Animals moving together as one is a commonly seen spectacle in both the sky, with flocks of birds, and in the oceans, with school of fish. Mathematical models have been developed over the last 50 years to gain a deeper understanding into how such coordination occurs or to recreate the behaviour digitally. There has been extensive numerical simulation and analysis done for these models but little comparison to actual data. This is due to the complexity of obtaining high quality data suitable for analysis. We were able take advantage of lightweight high definition cameras and drone technology to collect footage of collective behaviours. In this thesis we describe a computer vision algorithm we devised to detect and track individual sheep in the drone footage we collected.
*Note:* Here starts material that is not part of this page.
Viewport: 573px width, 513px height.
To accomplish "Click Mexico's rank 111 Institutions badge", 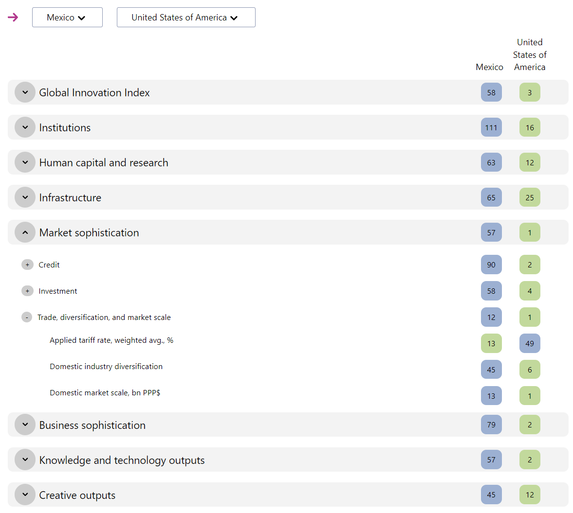I will click(x=491, y=127).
The algorithm emphasises the differences in the colours of the sheep and the grass background in order to locate the sheep. It then tracks the individuals throughout the video. In total the trajectories of 45 or more sheep were extracted from 14 videos ranging from 150 frames to 593 frames. In some of these videos the quadbike and farmers herding the sheep were also tracked. From these trajectories we were able to extract quantities such as average speed and global alignment which can then be used to compare to simulated data. We describe a number of models from the literature which aim to reproduce the types of behaviours we observed in our sheep flocks and some of these we expand on to make them include new features such as allowing agents speeds to change or allow agents to interact with a predator whist in an enclosed area. We go on to compare our observational data to two different types of these models. The first of these was a family of models which were able to replicate the emergent flocking behaviour seen in some of the observations. The second was a model able to simulate data to compare to our observations of “steady-state” flocking as well as being able to include the movement of the quadbike or farmer herding the animals. We will compare our observational data to simulated data using an approximate Bayesian computation rejection scheme to calculate an approximate joint posterior distribution for the parameters in each of the models. The parameters of these models were sampled from a Latin hypercube meaning we are able to cover the full parameter space efficiently.